Where Lies the Truth on Haditha?



The world of military operations is replete with maxims which describe the reality that resides outside of field manuals and checklists.

"No plan survives the first contact"
"If it's stupid but works, it's not stupid"
"The important things are always simple
"The simple things are always hard"
"The easy way is always mined"

and of course..."The first reports are always wrong"



Much have what has been said thus far about the incident at Haditha has been based upon these "first reports", along with rampant and opportunistic speculation to fill in the gaps.

The media, and many pundits would be wise to heed that last maxim, as zeal to break or prolong a story may well do injustice to the actual truth (e.g. the 'final report').

Unfortunately, the media rarely heeds this advice (see Valujet, Duke Lacrosse, Afghan winters, 'bogged down' Iraq offensive, etc, etc...), and is never usually called to account.

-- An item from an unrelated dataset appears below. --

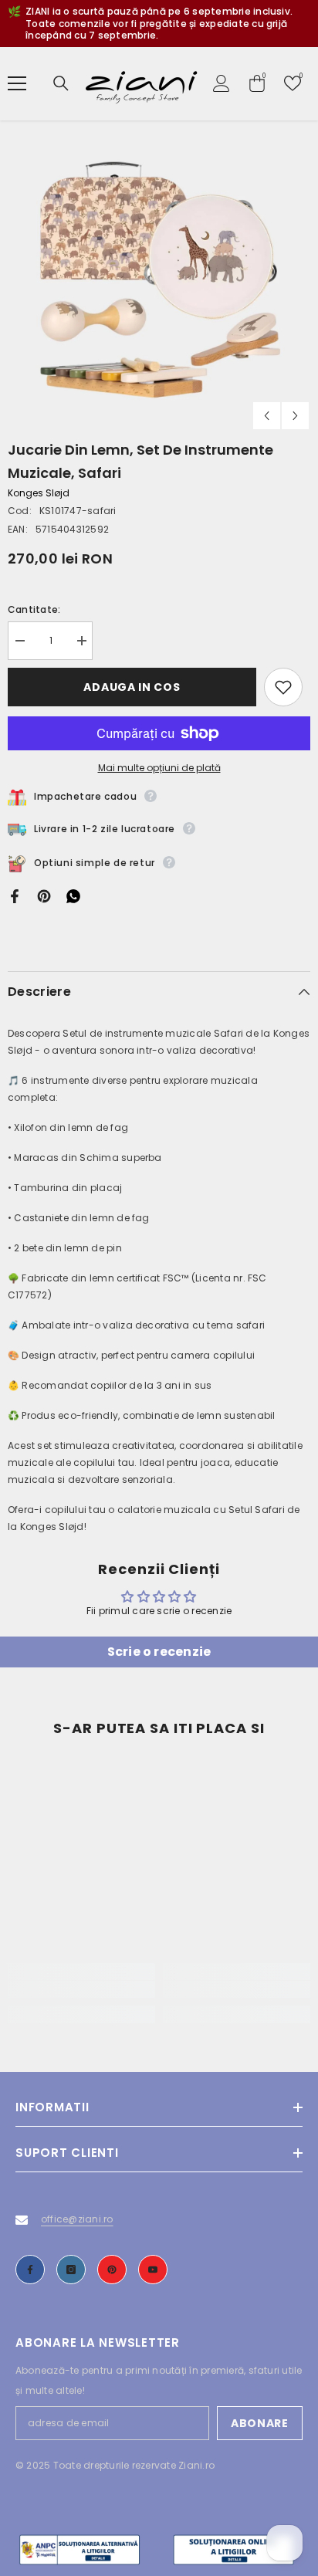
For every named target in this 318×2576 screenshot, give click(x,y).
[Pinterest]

Much of what first came out sounded horrible, and was put forth as the truth, despite in reality only being one side of the story (being peddled by perhaps questionable sources). Now as the other side of the story begins to get out, the media find themselves backing off of some previous reports.

I don't know what the final outcome will be, and neither does anyone else. That is why we have official investigations. Perhaps some on the moonbat left think that the DoD will protect its own and whitewash the incident, but they couldn't be further from the truth. As shown in many previous instances, like with Abu Ghraib, DoD investigations do send guilty people to jail. If an investigation or Courts Martial board come to a different conclusion than you, after seeing all the evidence, that is not a conspiratorial whitewash.

That being said, I wish the media would avoid a rush to judgement, but it may be too late for that. At least for them to take it back.